Part of the issue here is another technicality: while GDP properly defined is a list (vector) of physical quantities (the Gross Domestic Product), including things like millions of cars per year and millions of hours of teaching per year, and growing that is damn hard, sell-side Economists instead make a deliberate confusion between GDP properly defined and the nominal-GDP index, which is an index related to GDP built by the inner-product of GDP with a list (vector) of prices (weighted by "utility" in the USA by the "sell-side" friends at the BEA).
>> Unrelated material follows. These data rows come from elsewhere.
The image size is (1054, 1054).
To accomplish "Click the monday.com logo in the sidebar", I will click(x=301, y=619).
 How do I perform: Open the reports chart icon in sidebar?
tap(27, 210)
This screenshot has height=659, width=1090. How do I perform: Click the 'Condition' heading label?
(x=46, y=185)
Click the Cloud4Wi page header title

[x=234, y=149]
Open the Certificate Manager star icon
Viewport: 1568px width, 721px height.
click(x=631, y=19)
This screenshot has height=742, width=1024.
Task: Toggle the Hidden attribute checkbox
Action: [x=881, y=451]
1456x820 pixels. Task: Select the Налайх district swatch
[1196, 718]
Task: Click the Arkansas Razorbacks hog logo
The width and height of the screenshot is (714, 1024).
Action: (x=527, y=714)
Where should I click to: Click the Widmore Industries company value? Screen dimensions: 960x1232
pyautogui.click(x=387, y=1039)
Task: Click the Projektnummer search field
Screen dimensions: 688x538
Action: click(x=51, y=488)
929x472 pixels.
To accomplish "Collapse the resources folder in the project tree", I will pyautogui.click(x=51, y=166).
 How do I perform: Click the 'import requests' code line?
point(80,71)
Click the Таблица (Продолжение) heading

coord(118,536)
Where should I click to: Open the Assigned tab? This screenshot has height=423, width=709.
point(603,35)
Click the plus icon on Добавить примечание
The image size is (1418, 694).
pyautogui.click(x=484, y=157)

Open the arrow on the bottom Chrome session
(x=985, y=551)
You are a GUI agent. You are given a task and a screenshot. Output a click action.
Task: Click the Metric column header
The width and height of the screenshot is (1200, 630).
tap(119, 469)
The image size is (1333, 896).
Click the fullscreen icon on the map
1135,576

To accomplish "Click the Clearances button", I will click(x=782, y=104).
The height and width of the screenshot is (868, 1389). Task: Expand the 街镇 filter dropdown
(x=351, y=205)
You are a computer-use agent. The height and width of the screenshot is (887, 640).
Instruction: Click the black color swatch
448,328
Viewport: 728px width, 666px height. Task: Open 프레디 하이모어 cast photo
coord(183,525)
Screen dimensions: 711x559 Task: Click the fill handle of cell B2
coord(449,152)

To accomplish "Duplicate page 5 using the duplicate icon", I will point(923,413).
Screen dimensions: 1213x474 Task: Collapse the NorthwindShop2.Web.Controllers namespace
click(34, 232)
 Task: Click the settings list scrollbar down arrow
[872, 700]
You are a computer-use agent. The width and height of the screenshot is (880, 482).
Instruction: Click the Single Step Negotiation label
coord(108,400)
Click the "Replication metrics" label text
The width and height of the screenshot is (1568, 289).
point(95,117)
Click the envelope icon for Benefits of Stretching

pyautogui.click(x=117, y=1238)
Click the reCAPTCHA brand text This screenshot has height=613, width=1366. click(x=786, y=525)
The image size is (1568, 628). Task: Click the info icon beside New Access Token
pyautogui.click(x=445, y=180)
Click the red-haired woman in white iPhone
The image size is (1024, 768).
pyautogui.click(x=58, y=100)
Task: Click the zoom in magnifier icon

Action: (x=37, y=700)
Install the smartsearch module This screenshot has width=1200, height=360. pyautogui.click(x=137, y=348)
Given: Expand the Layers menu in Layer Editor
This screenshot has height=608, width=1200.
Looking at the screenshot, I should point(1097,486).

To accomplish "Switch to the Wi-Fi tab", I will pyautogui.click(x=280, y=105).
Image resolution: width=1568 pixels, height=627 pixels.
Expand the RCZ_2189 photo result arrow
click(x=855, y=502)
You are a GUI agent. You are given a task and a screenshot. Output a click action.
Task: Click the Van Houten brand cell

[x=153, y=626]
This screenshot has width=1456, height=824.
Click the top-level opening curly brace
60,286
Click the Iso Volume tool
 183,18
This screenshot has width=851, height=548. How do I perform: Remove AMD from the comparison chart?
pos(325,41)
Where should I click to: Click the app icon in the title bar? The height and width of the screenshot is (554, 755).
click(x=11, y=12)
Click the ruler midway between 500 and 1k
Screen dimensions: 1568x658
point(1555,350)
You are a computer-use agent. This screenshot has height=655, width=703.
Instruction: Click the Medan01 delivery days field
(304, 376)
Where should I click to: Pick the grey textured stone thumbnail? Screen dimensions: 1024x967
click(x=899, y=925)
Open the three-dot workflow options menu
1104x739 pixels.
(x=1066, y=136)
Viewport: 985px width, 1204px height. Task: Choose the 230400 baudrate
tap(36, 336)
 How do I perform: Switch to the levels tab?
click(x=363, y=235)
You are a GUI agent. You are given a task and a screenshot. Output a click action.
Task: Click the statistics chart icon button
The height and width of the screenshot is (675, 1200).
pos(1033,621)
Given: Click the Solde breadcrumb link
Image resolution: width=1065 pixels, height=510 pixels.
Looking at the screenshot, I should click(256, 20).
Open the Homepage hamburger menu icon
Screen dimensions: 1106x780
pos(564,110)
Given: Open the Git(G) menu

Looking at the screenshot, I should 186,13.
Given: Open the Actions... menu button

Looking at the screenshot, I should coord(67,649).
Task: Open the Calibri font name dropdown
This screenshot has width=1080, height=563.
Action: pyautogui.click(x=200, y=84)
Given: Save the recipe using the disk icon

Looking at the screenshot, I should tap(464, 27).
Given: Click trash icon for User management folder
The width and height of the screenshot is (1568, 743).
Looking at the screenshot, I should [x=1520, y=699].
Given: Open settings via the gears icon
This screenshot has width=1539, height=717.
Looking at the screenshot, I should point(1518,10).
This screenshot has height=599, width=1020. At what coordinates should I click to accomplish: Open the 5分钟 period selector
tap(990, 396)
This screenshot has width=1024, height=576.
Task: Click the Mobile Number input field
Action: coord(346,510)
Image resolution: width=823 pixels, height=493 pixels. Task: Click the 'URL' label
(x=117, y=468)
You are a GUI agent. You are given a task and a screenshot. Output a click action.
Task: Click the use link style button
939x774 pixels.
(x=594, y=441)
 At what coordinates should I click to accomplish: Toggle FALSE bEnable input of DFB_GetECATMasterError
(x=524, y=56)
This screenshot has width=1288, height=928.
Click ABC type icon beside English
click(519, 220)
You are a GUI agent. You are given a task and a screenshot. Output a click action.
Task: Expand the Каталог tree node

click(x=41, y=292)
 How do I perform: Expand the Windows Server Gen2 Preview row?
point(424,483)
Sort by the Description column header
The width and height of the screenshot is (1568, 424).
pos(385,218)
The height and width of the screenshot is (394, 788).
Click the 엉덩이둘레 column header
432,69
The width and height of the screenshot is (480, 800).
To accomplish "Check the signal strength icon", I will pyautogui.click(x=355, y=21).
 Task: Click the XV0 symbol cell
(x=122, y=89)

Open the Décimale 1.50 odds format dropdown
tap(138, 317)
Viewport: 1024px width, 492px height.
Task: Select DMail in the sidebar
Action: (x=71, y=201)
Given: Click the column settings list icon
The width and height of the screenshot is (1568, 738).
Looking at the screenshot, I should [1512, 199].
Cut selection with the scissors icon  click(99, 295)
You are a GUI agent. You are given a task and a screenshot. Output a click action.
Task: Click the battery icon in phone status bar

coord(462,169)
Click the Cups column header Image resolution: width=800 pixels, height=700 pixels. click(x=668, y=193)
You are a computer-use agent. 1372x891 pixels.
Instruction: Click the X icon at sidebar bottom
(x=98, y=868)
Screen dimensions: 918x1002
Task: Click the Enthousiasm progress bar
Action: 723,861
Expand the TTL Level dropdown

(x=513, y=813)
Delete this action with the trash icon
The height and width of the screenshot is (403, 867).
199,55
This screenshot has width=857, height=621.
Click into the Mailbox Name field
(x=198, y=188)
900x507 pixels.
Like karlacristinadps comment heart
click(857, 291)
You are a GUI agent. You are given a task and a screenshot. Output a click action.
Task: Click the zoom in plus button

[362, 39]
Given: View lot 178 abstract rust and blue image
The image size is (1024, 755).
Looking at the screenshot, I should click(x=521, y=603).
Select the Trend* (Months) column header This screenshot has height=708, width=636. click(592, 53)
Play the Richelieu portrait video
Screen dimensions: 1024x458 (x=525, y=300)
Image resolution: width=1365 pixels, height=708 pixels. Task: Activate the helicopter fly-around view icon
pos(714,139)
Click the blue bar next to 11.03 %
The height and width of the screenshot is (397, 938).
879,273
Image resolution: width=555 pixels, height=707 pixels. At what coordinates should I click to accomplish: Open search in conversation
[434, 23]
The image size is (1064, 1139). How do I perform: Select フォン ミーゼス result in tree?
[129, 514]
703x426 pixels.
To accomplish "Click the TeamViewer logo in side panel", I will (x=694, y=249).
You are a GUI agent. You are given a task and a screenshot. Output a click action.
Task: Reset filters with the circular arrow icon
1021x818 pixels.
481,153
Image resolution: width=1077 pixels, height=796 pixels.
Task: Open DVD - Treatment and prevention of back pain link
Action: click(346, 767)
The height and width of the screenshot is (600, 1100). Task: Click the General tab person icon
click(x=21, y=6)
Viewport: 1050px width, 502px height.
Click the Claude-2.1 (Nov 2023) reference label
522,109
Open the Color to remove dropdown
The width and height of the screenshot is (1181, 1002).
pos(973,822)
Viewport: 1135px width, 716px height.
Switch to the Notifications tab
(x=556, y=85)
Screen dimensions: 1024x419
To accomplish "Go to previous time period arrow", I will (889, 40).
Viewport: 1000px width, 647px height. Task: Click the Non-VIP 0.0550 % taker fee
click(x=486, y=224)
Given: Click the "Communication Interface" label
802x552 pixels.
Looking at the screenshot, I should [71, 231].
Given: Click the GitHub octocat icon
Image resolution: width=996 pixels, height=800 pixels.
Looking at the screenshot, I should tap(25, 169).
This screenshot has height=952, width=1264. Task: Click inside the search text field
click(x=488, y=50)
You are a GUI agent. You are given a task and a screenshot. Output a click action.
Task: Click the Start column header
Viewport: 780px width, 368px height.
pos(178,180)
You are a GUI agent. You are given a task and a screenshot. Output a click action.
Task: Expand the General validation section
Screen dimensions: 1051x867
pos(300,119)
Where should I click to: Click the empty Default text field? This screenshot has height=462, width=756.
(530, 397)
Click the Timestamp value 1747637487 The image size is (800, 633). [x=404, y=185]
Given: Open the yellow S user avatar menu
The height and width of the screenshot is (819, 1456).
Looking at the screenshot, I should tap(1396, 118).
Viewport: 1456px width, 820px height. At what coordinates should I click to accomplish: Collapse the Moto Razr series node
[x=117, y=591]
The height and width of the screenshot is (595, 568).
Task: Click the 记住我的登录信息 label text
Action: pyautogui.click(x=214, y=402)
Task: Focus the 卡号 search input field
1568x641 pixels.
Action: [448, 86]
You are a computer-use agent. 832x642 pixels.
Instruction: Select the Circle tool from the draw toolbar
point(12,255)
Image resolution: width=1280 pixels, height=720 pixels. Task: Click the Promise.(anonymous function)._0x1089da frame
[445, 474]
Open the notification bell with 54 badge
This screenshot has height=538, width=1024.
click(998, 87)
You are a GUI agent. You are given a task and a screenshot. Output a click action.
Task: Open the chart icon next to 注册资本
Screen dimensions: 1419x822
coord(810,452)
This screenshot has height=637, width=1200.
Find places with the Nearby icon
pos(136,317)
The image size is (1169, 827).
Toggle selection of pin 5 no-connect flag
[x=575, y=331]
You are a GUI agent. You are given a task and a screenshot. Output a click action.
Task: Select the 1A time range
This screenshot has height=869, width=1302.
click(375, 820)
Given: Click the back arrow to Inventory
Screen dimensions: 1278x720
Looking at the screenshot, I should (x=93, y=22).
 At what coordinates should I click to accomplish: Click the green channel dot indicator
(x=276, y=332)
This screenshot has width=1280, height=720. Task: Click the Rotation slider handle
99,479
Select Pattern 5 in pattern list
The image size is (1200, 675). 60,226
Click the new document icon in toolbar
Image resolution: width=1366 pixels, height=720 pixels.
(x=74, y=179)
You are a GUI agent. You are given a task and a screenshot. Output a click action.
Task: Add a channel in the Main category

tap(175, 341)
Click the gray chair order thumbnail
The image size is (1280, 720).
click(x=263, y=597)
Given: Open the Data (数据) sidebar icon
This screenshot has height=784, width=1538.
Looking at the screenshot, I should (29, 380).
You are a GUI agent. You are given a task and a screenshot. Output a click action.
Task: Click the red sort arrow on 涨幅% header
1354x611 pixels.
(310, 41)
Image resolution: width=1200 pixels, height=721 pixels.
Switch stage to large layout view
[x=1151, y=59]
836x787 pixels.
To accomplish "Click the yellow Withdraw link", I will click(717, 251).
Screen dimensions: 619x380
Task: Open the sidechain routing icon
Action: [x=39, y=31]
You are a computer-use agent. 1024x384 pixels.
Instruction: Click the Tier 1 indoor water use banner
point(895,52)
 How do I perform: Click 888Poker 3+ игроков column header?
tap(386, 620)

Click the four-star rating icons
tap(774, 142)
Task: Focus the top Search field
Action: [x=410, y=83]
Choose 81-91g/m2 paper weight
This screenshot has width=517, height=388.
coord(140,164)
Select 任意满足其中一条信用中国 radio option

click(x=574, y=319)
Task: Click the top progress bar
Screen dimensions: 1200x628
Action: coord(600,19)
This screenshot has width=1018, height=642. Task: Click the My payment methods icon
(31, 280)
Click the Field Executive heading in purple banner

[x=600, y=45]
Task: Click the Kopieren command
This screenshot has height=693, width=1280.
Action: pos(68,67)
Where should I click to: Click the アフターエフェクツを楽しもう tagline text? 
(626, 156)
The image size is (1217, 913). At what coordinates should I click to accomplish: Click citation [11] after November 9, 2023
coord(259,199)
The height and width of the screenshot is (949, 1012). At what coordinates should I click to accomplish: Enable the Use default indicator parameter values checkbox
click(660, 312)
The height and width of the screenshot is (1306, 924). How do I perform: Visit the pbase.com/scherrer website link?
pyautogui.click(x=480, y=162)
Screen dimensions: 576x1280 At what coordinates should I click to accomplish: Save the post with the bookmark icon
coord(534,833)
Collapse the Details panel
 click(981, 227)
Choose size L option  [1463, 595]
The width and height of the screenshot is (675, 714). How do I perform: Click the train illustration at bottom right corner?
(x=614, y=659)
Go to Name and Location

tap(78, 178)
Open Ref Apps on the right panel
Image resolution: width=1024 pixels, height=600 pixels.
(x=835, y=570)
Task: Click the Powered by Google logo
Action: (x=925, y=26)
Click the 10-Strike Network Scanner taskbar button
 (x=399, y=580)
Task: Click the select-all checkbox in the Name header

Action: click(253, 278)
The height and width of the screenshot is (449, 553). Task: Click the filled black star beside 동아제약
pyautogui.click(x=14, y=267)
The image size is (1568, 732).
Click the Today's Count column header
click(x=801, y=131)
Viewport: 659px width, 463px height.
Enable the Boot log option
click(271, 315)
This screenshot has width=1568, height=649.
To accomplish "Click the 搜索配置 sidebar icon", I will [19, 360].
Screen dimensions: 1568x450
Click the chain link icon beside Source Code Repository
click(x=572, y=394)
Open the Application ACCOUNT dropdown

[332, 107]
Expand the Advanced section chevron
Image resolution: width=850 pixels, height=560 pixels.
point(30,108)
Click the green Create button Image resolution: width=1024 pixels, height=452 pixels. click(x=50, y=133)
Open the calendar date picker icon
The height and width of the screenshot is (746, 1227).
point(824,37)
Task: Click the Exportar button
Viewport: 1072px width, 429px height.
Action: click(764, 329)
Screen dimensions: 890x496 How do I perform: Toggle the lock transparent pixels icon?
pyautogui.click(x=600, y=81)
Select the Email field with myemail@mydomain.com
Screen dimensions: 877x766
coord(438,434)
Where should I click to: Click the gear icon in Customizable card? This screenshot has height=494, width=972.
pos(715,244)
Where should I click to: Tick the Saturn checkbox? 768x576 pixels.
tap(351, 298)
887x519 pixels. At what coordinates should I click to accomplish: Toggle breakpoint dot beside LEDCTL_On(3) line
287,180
"Growing" the nominal-GDP index is a lot easier, using various "methodologies", than growing GDP properly defined as physical quantities. The latter depends *critically* on cheap fuel.

Anonymous said...

«and we have already optimized coal and fuel consumption as far as it is feasible, and the marginal fertility of coal-field and oil-field land is falling constantly. This is indeed in part made clearer by looking at the energy cost of new energy, but it goes further than that»

The "further" is the amount of energy that can be made available per hour of work.

If shovels are powered by people whose fuel is corn or maize or rice, it takes a lot of work hours to produce the amount of corn or maize or rice needed to dig a canal.

If a digger is powered by a steam engine for which the fuel is coal, it takes a lot less work hours to mine and move the coal needed to dig a canal.

If a dozer is powered by a diesel engine for which the fuel is (derived from) oil, it takes much fewer work hours to pump and transport the "oil distillate" needed to dig a canal.

That is, producing "coalfood" or "oilfood" from coal-fields and oil-fields takes a lot less work hours than the equivalent fresh food from farm-fields, which is equivalent to saying that coal-fields and oil-fields are (still) immensely more fertile for the production of "food" than farm-fields. It is hard to think of the Arabian desert as an amazingly fertile producer of "food", but it is a proper way of looking at it.

"Great Inventions" like cars, trains, airplanes, fridges, washing machines, plastics, telephones, computers, only make sense if their "food" is very very cheap and very energy dense; powering them with oxen or workers does not work that well.

I am belaboring this point because even in conversation with really knowledgeable and bright people the "Great Inventions" illusion is so ingrained that it takes time to show that they are just ways to make use of really really cheap mined "food".

Myrtle Blackwood said...

Blissex wrote: "The driver of a combine harvester is more productive than 50 men with sickles not because the dozer is a "Great Invention" that is far more efficient than 50 sickles, but because the diesel powering it is far cheaper and more energy dense than the bread (and maybe cheese) used to feed the 50 men powering the sickles."

and Barkley wrote: "Producing the same old stuff at much lower real costs can provide a powerful growth stimulus, not to mention that such sources would help substantially in dealing with the climate change problem."

Ernst Gotsch talks about a no-input (except labour) type of agriculture that also ***sequests CO2 from the atmosphere:
http://agendagotsch.com

This is a breakthrough in terms of financial costs, atmospheric pollution, productivity, ecosystem services and importantly in terms of the restoration of the hydrological cycle....if what he claims is true.

rosserjb@jmu.edu said...

I do not have the precise numbers, and it is certainly true that in general there is much less electricity input to services than to manufcturing. But a lot of services seem to use computers a lot, and they use electricity. They are not completely free of electricity input. A lowering of electricity costs would presumably help services as well as manufacturing, if not by as much.